ベトナムとカンボジア、プノンペンでの高官会談で関係深化を確認

ベトナムとカンボジアの高官は昨日、プノンペンで会談を行い、「実質的かつ結束の強い」協力関係をさらに強化する方針を確認した。両国は、草の根レベルでの交流深化や在外コミュニティの利益保護に注力するとともに、今後の重要な外交的節目を見据えた連携を誓った。

今回の会談は、ベトナム共産党(CPV)のトー・ラム書記長によるカンボジア公式訪問の機会に行われ、ベトナム祖国戦線(VFF)中央委員会副委員長兼主席のグエン・ティ・トゥ・ホアイ氏と、カンボジア人民党(CPP)副党首のメン・サム・アン氏が出席した。

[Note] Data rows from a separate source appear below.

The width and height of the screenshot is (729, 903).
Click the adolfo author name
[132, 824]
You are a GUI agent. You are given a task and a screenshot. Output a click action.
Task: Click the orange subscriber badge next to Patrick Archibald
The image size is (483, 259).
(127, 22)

また、カンボジア祖国発展連帯戦線(SFDCM)の議長でもあるメン・サム・アン氏は、ベトナム第14回党大会の成功に祝意を表し、ベトナムの近年の発展を「カンボジア国民にとっても共通の喜びだ」と述べ、両国の思想的・戦略的な近さを強調した。

同氏はさらに、CPV政治局とCPP常務委員会との最近のハイレベル交流を挙げ、「伝統的友好関係」が地域の安定を支える重要な柱であり続けていると指摘した。

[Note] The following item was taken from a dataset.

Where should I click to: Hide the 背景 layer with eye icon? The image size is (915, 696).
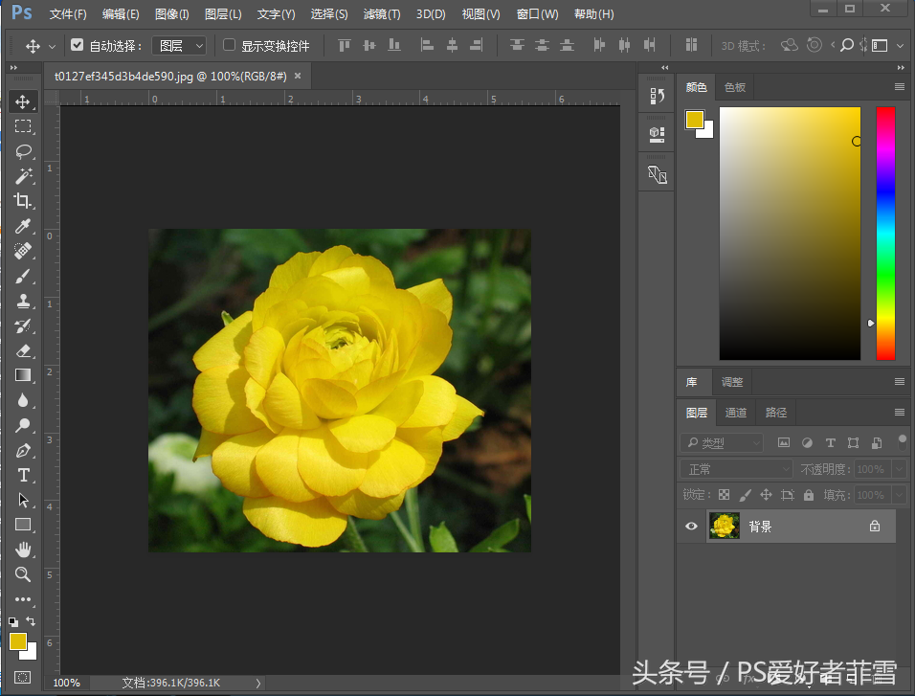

「両国の協力は、両国民の利益と地域の平和のため、今後も一層深化させていかなければならない」と述べ、若い世代が歴史的な絆を大切にできるよう、広報や教育活動を強化する考えを示した。

これに対し、ホアイ氏は、先月ハノイで行われた同様の会談に言及しつつ、頻繁な外交対話が両国関係の勢いを示していると評価した。特に、国境地域における人的交流の管理での「効果的な連携」が、かつて不安定だった地域の平和と安全の維持に寄与していると述べた。

会談の重要な成果として、2027年6月に迎えるベトナム・カンボジア外交関係樹立60周年に向け、「実践的な記念活動」の準備を開始することで一致した。双方は、この節目に向けた期間を活用し、両国関係の戦略的重要性に対する国民の理解を高めていく方針だ。

また、ホアイ氏はカンボジア在住のベトナム系住民の福祉についても言及し、SFDCMおよび地方当局に対し、法的・社会的な統合を支援する「良好な環境づくり」を引き続き進めるよう要請した。

会談の最後には、メン・サム・アン氏と代表団に対し、2026~2027年の協力計画をさらに調整するため、今年3月にベトナムを公式訪問するよう招請が行われた。